Virtue, or Self-Government in Decision Making
Andrew M. Yuengert
Chapter Chapter 6 in Approximating Prudence, 2012, pp 95-119 from Palgrave Macmillan
Abstract:
Abstract The previous two chapters identified two blind spots in the optimization account of choice. Chapter 4 explored the nature of the objectives that motivate human action. Chapter 5 addressed the contingency that faces decision makers, contrasting it with uncertainty in economics. Although the Aristotelian treatment of contingency in Chapter 5 brings into play certain crucial virtues, we have not yet fully explored the nature of virtue in this tradition, and its implications for formal models of choice. The virtues are not simply states of mind, or preexisting abilities to handle uncertainty and to make decisions; they are habits that can be developed through repetition, and that can erode through neglect.

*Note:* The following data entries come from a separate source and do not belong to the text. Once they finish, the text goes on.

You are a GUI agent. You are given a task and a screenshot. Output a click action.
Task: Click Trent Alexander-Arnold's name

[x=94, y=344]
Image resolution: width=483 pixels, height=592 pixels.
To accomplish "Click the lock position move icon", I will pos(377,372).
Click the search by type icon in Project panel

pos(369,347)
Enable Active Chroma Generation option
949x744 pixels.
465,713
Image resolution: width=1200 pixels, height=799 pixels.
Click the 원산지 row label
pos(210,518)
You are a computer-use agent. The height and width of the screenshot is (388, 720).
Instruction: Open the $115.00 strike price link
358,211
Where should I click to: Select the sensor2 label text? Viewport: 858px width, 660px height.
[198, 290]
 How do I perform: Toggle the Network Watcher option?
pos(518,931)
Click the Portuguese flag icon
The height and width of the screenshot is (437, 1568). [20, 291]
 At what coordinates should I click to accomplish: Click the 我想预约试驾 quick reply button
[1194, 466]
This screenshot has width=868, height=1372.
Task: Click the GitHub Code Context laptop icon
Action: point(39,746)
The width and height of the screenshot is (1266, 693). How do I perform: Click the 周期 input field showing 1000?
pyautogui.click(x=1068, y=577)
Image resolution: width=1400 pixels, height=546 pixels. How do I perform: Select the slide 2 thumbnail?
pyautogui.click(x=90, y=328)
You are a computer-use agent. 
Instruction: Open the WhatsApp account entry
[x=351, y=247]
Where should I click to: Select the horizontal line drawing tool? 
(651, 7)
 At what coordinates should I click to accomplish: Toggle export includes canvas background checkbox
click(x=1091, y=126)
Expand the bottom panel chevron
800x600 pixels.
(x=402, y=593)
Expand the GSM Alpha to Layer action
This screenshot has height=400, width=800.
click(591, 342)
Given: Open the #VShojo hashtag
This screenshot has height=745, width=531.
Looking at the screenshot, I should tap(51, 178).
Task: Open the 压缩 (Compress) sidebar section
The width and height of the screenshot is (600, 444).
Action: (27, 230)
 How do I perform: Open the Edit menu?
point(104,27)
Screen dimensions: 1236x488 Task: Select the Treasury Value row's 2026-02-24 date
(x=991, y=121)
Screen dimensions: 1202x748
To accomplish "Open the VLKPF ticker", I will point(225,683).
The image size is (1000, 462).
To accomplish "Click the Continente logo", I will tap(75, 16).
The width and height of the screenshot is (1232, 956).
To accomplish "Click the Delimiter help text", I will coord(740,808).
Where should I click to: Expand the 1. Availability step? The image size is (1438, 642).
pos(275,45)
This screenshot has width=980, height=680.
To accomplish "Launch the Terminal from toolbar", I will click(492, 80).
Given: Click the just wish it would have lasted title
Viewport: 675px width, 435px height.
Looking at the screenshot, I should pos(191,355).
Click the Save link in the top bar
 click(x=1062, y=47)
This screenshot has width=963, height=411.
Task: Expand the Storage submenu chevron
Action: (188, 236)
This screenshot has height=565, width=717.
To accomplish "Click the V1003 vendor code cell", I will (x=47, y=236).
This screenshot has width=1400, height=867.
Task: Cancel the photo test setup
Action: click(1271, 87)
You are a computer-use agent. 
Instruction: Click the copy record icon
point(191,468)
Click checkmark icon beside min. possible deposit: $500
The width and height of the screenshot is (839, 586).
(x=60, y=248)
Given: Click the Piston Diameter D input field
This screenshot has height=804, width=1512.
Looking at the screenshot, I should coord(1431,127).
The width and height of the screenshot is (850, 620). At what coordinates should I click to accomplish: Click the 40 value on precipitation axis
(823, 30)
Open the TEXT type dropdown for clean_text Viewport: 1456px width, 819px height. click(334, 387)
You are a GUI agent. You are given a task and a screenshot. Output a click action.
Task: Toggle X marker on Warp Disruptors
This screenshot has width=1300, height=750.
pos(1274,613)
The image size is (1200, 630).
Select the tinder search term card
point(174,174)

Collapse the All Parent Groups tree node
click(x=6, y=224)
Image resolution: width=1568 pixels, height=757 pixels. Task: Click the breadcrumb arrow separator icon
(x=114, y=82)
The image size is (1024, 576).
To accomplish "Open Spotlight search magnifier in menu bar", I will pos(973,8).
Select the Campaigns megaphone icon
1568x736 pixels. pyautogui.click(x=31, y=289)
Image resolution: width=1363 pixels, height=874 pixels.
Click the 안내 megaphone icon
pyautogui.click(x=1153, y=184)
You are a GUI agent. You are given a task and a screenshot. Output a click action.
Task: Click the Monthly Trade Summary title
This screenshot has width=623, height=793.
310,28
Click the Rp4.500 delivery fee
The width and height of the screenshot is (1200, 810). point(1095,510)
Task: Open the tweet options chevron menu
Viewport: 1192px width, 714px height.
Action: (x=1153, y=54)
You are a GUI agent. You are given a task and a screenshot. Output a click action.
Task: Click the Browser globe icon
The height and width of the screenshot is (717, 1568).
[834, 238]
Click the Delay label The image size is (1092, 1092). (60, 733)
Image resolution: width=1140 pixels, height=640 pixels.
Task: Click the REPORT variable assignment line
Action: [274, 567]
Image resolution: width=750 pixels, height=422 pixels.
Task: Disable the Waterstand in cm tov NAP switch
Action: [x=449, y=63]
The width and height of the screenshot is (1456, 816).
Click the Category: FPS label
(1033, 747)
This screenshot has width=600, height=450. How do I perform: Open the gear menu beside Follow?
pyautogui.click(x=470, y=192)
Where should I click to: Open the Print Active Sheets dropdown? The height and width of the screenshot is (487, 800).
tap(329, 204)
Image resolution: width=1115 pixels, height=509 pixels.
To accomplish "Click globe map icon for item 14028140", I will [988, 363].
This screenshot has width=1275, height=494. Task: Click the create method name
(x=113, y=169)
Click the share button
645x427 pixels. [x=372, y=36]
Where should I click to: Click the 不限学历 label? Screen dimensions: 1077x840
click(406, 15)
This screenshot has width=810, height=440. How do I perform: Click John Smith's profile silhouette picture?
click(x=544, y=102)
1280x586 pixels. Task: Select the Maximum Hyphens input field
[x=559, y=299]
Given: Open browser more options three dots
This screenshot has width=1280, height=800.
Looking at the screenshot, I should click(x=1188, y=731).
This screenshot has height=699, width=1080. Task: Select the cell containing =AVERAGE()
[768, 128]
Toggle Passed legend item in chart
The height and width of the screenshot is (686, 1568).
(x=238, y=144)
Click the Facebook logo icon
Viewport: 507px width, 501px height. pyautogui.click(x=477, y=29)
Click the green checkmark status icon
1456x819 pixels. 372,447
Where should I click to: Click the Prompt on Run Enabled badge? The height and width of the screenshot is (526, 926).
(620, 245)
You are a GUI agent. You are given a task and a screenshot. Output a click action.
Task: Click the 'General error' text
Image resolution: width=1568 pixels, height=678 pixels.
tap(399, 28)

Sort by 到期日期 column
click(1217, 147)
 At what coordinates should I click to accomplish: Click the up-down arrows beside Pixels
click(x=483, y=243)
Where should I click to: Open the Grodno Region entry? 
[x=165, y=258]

The virtues introduce a complexity into decision making—a potential disconnect between the objectives of action and the motivation to pursue those objectives, between the objectives of action and the intellect’s ability to recognize those objectives. Economics is beginning to develop concepts with which it can address, intriguingly if incompletely, the role of the virtues in decision making.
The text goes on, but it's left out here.